A présent, face à la pandémie, les syndicats se préparent à une nouvelle trahison. Ils vont tenter d’isoler les différents services afin de diviser les travailleurs de l’entreprise comme l’indique le rapport d’un commandant de bord au long passé syndical à Libération: «Benjamin Smith n’a cessé de nous dire, en français, comme en anglais que nous étions les leaders de l’entreprise. Les pilotes sont séduits par son discours d’autant qu’il connaît bien mieux le transport aérien que ses prédécesseurs à la tête de la compagnie.»

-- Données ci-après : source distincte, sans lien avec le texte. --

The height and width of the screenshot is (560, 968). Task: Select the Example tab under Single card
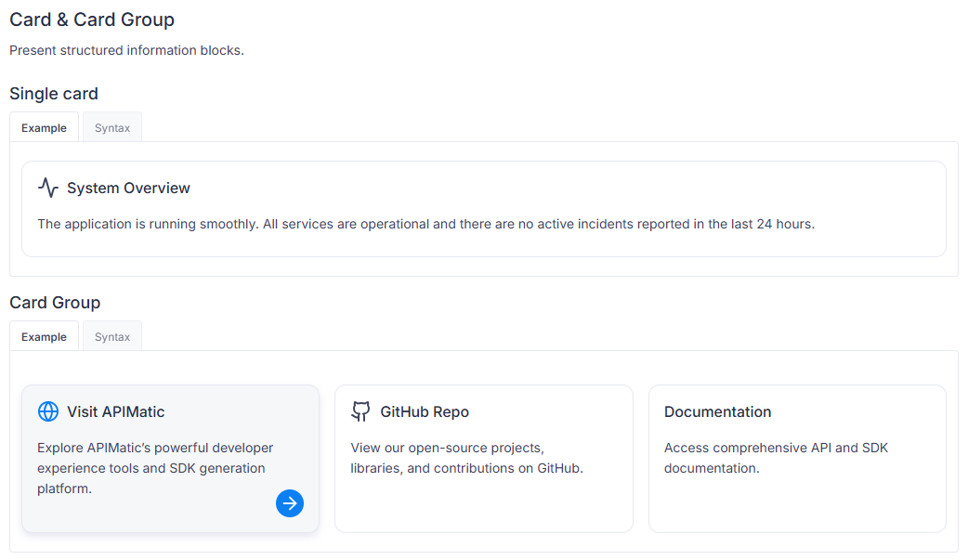(45, 128)
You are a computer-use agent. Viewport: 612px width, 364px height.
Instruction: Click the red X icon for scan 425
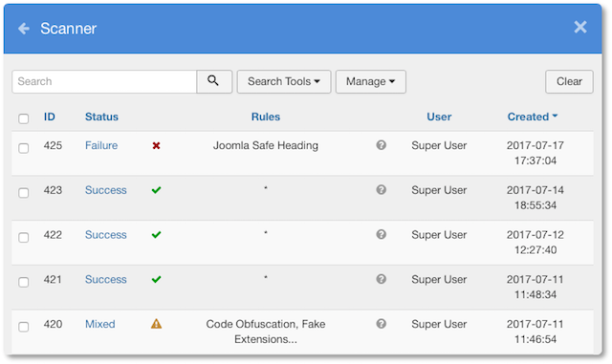pyautogui.click(x=156, y=145)
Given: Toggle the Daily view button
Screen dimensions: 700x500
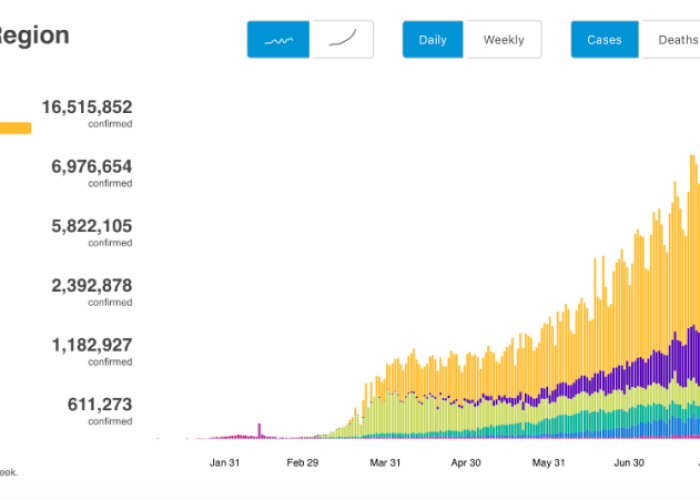Looking at the screenshot, I should pyautogui.click(x=433, y=39).
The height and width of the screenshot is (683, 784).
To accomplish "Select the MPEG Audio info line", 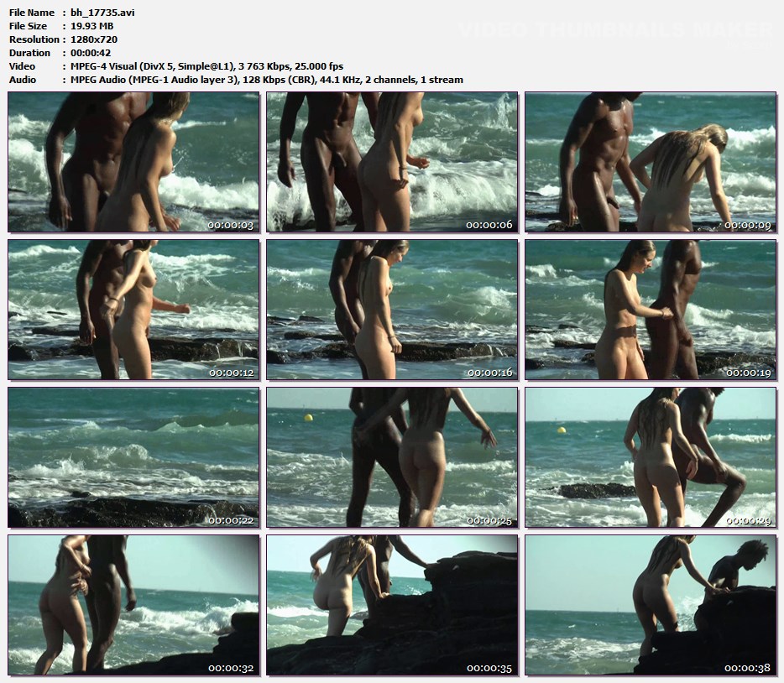I will 262,80.
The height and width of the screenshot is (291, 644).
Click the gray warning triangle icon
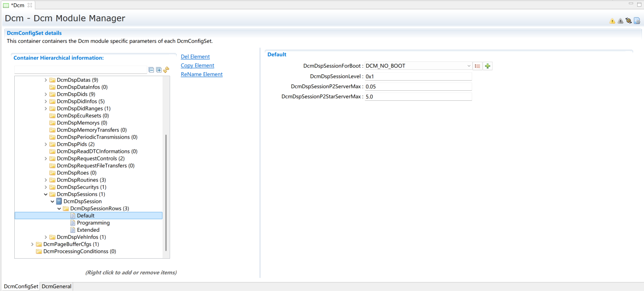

Contrairement à ce qu’affirme ce syndicaliste, les pilotes seront aussi touchés par les licenciements et seront opposés à ce plan d’économies du groupe. La défense de leurs emplois et de leurs conditions de travail nécessite l’unification des luttes des pilotes avec celles des autres travailleurs du groupe. En fait cette déclaration signifie finalement que le syndicat des pilotes n’essaiera pas de mobiliser les pilotes afin d’affaiblir la lutte des travailleurs d’Air France.

Ces deux dernières années ont vu de nombreuses luttes menées indépendamment des syndicats, comme celle des «gilets jaunes» ou des infirmières portugaises. A présent il est essentiel d’organiser les luttes indépendamment des syndicats, dans des comités d’action, pour défendre les emplois et les salaires à l’international, mobilisant les travailleurs d’Air France comme de la société néerlandaise KLM et des sociétés menacées par les restructurations liées à la pandémie.